TASK BRIEF → In the records below, find the line holding "Open the column customization icon" and the line holding "Click the 22%". Set down both, with every line between them, exactly.

RECORDS PROVIDED →
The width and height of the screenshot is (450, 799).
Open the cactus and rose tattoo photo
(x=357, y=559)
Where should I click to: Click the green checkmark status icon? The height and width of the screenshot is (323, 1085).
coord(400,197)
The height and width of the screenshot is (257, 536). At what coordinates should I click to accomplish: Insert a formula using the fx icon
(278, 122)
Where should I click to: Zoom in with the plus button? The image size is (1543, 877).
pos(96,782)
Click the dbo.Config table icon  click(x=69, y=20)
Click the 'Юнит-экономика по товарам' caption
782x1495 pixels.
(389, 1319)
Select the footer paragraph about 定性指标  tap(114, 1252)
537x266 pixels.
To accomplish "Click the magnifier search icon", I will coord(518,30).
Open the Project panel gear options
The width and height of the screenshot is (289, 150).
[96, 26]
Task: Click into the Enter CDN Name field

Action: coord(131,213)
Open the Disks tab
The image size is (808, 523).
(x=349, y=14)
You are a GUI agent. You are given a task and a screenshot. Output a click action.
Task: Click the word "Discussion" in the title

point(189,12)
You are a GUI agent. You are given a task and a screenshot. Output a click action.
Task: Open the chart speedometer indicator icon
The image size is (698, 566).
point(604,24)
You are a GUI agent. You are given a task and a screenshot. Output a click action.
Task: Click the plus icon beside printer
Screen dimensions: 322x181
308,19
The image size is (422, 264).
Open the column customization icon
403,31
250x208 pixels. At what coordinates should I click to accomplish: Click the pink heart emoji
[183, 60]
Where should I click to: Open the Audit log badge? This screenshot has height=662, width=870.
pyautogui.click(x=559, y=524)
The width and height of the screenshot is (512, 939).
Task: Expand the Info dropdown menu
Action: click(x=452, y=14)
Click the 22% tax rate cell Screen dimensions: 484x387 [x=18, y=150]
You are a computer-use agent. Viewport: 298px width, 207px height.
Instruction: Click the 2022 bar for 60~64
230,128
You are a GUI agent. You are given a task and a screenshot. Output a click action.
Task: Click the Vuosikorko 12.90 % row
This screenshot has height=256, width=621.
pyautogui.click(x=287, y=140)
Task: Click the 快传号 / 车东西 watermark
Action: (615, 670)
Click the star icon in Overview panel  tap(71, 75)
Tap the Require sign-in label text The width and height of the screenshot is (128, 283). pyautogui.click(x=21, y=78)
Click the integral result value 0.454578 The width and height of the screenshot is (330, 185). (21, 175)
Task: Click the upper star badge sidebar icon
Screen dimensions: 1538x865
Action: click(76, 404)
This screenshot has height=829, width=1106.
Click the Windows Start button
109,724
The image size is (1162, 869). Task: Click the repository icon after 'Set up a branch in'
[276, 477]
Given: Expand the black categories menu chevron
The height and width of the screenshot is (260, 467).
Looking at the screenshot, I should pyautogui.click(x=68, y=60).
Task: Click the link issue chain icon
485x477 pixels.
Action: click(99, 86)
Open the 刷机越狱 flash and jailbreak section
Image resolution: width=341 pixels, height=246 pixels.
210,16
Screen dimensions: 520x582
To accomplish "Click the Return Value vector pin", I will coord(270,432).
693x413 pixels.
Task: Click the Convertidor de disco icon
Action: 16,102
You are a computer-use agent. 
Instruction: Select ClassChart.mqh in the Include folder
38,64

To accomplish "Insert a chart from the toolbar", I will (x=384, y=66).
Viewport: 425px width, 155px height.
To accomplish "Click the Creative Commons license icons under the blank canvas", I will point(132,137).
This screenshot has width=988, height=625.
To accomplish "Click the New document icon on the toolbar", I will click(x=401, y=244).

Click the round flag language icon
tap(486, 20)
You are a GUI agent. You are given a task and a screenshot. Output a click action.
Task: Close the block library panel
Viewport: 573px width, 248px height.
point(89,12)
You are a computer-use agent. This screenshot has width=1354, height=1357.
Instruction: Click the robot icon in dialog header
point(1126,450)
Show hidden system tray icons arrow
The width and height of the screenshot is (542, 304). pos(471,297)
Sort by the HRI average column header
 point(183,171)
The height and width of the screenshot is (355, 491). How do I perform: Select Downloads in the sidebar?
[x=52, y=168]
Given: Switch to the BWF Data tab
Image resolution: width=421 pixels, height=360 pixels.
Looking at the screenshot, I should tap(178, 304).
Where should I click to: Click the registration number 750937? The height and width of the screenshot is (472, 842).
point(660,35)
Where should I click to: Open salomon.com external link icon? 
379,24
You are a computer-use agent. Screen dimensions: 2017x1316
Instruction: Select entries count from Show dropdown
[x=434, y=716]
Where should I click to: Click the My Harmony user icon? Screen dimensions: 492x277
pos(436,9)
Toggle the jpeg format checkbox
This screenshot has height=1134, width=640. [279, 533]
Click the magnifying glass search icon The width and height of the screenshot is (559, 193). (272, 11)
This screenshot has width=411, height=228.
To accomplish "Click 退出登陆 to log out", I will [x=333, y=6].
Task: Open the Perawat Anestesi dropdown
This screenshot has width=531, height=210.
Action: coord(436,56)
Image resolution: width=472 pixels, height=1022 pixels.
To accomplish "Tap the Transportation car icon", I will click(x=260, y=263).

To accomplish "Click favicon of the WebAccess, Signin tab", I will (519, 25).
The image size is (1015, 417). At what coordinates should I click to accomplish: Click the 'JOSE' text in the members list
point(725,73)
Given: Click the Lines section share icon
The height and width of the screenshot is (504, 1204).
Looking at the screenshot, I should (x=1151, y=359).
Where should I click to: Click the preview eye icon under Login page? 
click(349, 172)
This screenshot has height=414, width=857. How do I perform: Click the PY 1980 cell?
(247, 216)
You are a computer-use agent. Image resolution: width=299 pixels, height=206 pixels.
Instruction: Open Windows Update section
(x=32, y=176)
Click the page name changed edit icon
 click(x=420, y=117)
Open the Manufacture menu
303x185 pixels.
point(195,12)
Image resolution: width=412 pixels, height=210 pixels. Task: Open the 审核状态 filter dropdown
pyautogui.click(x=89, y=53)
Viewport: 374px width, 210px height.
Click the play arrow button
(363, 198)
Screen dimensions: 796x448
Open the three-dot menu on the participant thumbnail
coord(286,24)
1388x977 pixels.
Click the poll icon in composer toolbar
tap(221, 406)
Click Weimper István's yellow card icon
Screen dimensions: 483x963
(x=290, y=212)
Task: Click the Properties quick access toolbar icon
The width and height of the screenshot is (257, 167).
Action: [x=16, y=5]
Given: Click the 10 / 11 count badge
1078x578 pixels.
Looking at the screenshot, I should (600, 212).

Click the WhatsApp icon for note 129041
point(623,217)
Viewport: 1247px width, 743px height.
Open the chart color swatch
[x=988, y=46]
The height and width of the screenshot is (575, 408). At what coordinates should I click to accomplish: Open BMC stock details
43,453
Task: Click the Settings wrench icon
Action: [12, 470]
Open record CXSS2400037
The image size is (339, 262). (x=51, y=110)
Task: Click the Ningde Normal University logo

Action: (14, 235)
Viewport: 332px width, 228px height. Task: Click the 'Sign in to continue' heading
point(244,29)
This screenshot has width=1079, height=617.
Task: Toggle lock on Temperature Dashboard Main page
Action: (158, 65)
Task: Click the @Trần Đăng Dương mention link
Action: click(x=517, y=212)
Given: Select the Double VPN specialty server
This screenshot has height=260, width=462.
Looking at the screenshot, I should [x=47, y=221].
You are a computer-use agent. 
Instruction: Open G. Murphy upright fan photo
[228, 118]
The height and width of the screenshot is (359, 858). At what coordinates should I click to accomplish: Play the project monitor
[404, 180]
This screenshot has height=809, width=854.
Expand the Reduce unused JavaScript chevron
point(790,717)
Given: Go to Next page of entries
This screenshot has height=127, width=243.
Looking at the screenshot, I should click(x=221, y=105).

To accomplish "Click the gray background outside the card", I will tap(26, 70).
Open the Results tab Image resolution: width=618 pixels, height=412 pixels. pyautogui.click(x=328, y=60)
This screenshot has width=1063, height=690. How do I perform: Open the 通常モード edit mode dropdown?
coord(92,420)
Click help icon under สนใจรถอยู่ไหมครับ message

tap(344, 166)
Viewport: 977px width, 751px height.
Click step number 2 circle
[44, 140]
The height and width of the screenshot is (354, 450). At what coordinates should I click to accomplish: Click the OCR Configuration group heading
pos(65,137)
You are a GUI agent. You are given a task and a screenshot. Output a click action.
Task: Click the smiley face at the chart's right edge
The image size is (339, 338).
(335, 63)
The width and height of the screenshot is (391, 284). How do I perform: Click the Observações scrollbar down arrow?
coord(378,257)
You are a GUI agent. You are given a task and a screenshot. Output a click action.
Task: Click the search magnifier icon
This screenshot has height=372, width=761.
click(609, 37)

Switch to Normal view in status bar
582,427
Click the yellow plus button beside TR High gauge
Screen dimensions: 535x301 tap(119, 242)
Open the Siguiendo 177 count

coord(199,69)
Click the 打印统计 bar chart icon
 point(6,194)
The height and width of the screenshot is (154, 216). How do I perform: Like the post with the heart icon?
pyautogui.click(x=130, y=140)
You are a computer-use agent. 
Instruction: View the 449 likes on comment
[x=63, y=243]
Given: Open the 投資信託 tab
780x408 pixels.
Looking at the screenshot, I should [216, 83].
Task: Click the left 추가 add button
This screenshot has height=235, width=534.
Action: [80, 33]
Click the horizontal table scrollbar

OUTPUT FOR THIS TASK →
Open the column customization icon
403,31
250x208 pixels. At what coordinates should I click to accomplish: Click the pink heart emoji
[183, 60]
Where should I click to: Open the Audit log badge? This screenshot has height=662, width=870.
pyautogui.click(x=559, y=524)
The width and height of the screenshot is (512, 939).
Task: Expand the Info dropdown menu
Action: click(x=452, y=14)
Click the 22% tax rate cell Screen dimensions: 484x387 [x=18, y=150]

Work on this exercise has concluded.